*DATASET EXTRACT*.
------------------------------------

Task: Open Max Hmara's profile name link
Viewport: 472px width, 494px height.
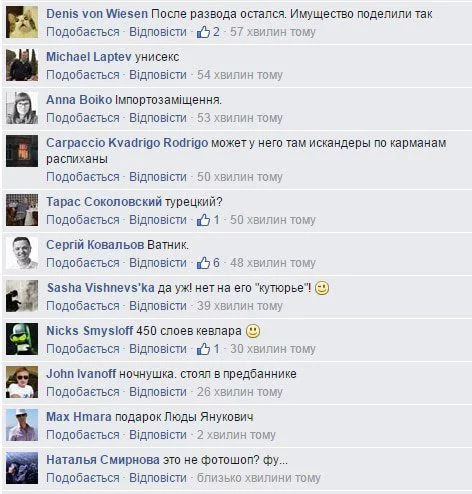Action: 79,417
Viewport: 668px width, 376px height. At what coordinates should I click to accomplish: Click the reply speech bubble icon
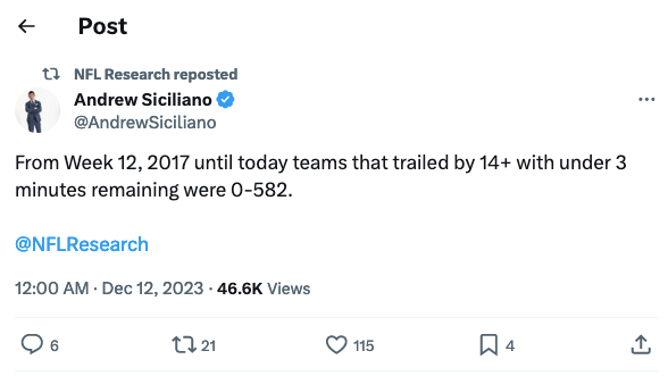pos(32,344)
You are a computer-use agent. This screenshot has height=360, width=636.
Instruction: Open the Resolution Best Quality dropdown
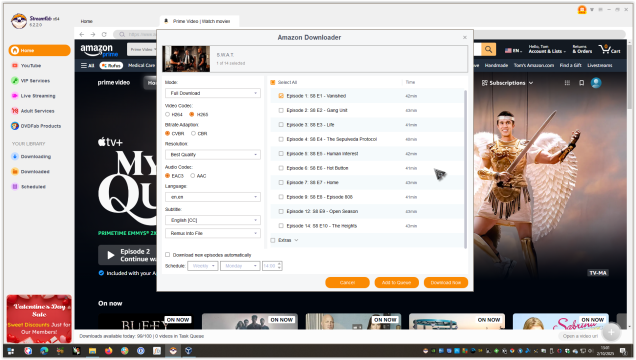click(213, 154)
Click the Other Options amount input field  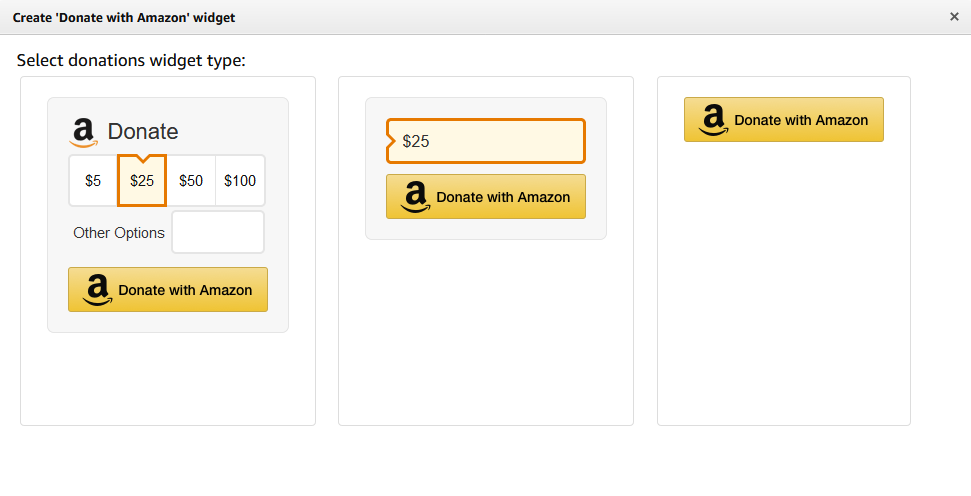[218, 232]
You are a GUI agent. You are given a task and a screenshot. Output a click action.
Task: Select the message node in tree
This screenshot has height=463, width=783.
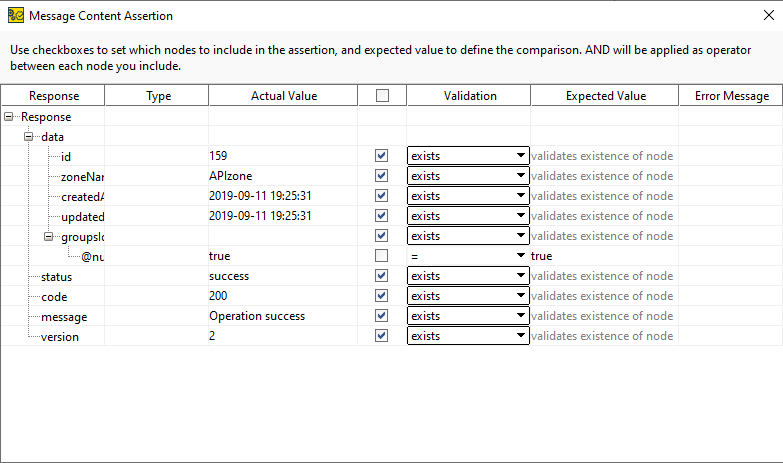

------------------------------------

*WHAT IS NEEDED*. Only lines with the string "This" belong in the answer; copy each of them from the listing.

*RESULT*.
You are a computer-use agent. This screenshot has height=360, width=636.
This screenshot has height=463, width=783.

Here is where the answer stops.